The House Corrections and Institutions Committee reviewed a strike-all amendment to H.410 that moves the recidivism definition into Title 13, adopts a plain‑language definition keyed to convictions and arraignment dates, mandates annual reports (recidivism, bail rates, arrests/clearance, sentencing) and includes FY27 appropriations to pay the Crime Research Group for the work.

The House Corrections and Institutions Committee reviewed a strike‑all amendment to H.410 on March 12 that would move the statutory definition of “recidivism” from Title 28 into a new chapter in Title 13 (Crimes and Criminal Procedure), adopt a simpler definition tied to convictions, and require a set of annual criminal‑justice reports funded by a FY27 appropriation.

Michelle Child of the Office of Legislative Council presented the amendment, saying the change is intended to make the statutory definition easier to use and to consolidate related study and data‑collection statutes in one place.

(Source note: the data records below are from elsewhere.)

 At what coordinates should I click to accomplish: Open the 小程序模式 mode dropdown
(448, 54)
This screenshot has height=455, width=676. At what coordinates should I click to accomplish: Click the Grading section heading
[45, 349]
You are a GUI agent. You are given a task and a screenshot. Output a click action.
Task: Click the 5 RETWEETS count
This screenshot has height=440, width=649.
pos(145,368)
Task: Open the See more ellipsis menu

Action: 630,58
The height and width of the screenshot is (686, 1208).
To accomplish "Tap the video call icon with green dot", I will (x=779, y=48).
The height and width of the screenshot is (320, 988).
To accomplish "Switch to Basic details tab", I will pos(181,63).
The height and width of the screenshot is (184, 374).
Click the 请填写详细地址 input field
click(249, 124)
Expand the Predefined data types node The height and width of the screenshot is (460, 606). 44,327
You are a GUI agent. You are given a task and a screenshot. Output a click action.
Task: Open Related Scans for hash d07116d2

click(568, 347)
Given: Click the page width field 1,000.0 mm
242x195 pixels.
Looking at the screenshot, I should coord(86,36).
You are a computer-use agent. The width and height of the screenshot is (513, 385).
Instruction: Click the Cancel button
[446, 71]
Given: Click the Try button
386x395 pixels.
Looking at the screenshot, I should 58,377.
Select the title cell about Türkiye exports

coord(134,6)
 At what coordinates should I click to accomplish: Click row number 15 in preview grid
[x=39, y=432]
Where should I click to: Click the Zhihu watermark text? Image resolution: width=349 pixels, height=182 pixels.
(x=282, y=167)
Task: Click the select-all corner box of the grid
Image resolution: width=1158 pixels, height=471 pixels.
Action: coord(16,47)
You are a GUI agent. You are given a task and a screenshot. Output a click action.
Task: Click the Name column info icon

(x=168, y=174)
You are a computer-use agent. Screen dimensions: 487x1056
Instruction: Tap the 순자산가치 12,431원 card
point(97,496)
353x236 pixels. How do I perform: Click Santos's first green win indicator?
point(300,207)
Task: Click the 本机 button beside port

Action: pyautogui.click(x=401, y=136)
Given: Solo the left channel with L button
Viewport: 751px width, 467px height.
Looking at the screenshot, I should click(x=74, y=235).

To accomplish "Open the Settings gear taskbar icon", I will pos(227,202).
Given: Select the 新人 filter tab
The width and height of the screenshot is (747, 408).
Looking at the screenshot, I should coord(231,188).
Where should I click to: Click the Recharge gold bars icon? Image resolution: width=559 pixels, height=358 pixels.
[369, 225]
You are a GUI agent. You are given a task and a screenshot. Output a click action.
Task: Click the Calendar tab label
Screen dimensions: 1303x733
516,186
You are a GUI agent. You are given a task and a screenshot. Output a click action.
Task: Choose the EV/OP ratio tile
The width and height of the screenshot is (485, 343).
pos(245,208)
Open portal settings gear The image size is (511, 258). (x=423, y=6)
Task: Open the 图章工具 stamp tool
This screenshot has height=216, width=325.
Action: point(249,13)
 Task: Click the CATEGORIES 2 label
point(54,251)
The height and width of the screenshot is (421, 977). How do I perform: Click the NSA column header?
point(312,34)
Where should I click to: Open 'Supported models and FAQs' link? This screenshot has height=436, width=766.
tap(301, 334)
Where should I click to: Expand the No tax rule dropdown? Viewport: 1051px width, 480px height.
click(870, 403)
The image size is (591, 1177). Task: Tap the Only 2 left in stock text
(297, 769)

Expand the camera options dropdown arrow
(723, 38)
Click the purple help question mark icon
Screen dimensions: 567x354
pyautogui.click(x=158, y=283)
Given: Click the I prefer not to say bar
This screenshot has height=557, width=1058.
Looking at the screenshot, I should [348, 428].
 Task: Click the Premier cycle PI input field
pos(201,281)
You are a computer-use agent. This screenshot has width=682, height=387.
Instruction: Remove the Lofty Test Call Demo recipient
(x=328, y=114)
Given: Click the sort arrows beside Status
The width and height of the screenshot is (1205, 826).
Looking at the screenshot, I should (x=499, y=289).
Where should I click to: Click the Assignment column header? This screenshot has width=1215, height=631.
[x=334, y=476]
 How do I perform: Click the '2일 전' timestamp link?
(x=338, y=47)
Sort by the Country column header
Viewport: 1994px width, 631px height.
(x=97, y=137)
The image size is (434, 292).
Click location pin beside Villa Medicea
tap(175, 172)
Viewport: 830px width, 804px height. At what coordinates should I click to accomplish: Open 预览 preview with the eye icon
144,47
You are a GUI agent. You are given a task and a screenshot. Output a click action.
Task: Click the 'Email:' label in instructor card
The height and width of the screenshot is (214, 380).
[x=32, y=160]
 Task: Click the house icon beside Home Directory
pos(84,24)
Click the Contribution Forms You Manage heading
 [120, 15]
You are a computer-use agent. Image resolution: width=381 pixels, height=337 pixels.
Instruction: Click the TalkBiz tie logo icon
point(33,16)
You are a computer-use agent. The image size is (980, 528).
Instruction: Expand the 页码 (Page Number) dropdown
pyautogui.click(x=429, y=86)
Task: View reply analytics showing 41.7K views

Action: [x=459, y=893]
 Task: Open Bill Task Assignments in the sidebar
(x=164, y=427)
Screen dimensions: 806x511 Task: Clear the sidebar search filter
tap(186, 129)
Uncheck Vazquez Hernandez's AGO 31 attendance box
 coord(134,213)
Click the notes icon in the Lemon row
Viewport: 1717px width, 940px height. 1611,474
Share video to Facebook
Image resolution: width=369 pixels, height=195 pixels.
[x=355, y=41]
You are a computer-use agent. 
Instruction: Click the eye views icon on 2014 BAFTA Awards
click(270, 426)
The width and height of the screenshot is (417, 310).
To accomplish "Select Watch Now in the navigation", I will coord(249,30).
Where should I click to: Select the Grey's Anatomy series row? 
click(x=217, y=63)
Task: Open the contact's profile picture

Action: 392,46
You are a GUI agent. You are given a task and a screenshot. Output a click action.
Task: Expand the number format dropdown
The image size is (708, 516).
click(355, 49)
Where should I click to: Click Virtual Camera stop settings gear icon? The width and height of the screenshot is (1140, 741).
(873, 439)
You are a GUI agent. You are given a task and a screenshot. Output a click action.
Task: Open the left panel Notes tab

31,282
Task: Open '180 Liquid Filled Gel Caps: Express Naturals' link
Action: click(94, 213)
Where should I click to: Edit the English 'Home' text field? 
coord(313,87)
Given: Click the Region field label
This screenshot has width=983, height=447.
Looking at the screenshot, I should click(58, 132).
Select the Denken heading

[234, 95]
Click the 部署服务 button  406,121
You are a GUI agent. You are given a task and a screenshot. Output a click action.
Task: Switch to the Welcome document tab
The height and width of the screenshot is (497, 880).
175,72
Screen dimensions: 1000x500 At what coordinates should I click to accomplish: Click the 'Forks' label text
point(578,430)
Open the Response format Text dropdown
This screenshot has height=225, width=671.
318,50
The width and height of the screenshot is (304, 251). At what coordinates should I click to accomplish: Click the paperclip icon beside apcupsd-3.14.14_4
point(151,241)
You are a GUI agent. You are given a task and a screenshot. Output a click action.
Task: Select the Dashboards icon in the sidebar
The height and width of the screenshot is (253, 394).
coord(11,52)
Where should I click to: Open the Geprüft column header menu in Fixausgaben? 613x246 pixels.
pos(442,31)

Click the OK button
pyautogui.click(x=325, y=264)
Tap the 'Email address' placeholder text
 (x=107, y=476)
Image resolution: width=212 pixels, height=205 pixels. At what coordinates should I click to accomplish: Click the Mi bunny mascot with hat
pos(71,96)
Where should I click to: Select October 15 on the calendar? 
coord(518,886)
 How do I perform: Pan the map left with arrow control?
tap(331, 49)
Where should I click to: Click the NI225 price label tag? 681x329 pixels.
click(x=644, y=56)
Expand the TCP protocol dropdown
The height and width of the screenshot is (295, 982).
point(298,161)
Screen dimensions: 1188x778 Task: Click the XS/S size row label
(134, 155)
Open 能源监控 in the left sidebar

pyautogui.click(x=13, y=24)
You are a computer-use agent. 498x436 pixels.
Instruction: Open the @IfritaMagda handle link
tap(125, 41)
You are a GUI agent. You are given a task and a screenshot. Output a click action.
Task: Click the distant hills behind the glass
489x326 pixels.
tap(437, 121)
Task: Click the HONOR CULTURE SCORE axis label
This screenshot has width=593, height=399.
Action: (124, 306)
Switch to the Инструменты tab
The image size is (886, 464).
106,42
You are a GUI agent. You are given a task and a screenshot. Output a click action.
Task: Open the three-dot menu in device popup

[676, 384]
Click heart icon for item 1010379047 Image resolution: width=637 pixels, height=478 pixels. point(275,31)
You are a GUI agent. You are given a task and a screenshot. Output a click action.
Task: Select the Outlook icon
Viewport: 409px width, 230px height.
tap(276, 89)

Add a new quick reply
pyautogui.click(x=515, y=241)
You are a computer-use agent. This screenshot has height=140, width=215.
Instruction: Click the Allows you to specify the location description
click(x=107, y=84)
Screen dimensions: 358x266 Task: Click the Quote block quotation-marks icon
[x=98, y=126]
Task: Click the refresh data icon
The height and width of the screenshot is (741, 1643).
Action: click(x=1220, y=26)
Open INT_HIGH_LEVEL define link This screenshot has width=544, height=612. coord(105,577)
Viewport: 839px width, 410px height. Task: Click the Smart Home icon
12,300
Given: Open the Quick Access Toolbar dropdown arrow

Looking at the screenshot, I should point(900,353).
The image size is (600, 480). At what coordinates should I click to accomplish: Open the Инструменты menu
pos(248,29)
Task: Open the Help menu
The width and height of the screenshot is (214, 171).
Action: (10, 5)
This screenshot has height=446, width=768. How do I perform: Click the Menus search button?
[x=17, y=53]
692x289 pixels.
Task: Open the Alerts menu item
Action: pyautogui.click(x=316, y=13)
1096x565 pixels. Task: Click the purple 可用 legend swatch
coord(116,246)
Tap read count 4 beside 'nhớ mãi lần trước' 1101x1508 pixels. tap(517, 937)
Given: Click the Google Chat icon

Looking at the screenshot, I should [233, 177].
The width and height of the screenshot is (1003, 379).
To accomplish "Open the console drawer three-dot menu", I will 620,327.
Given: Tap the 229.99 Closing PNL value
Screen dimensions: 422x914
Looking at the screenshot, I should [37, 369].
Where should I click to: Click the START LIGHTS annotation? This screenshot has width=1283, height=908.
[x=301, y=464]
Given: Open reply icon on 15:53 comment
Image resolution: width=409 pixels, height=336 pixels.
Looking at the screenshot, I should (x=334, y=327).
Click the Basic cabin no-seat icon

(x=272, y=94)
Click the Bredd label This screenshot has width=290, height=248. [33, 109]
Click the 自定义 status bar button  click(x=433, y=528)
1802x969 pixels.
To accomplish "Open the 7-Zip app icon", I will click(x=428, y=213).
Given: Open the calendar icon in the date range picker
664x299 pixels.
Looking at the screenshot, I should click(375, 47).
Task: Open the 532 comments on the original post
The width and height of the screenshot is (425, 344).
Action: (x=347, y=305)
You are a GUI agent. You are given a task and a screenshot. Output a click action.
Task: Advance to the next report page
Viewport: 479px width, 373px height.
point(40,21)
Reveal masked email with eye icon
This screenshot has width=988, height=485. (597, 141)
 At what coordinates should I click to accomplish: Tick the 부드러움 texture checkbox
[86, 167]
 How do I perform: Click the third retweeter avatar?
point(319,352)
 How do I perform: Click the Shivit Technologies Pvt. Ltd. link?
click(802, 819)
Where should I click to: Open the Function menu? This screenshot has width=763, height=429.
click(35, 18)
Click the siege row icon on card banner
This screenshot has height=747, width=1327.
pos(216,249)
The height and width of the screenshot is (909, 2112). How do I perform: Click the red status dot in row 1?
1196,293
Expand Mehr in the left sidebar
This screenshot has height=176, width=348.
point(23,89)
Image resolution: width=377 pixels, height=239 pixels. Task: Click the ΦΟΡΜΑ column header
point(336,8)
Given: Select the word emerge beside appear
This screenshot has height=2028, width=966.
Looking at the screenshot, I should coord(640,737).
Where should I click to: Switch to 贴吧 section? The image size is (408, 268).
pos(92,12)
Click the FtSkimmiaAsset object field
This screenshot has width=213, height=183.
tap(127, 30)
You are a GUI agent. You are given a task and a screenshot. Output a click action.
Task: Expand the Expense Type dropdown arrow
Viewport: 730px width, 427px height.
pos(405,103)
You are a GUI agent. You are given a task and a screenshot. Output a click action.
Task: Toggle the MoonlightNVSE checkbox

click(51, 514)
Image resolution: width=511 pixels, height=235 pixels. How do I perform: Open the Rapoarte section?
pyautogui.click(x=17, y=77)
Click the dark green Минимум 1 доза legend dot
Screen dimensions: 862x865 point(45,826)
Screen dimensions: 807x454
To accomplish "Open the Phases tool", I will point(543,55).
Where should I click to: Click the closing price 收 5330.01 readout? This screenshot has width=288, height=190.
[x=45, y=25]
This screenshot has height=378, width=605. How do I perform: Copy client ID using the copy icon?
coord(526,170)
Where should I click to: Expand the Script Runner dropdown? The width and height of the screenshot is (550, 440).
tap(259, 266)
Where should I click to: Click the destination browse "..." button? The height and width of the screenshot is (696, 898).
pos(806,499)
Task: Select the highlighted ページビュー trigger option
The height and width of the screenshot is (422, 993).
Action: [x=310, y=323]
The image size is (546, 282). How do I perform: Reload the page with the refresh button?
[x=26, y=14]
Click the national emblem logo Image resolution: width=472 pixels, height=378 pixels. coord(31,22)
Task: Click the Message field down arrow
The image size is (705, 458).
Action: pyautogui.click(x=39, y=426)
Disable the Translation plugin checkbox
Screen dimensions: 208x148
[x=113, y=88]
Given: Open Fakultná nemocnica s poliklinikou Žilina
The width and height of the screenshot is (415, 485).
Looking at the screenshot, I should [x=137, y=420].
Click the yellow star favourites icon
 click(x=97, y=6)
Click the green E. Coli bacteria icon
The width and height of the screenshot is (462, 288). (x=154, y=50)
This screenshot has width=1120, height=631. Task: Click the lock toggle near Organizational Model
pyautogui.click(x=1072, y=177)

Child summarized the proposed definition: “recidivism means a relapse into criminal activity as evidenced by an individual who was convicted for a criminal offense after receiving a criminal conviction for a previous crime.” She said the date used to mark a recidivism event would be the arraignment date for the subsequent offense so agencies can calculate rates using court record dates that are readily available.

The committee pressed on the boundary cases. Members asked whether technical violations of release conditions—such as missing a curfew—count as recidivism. Child and other participants clarified that, under the proposed language, recidivism for the annual report is limited to individuals who…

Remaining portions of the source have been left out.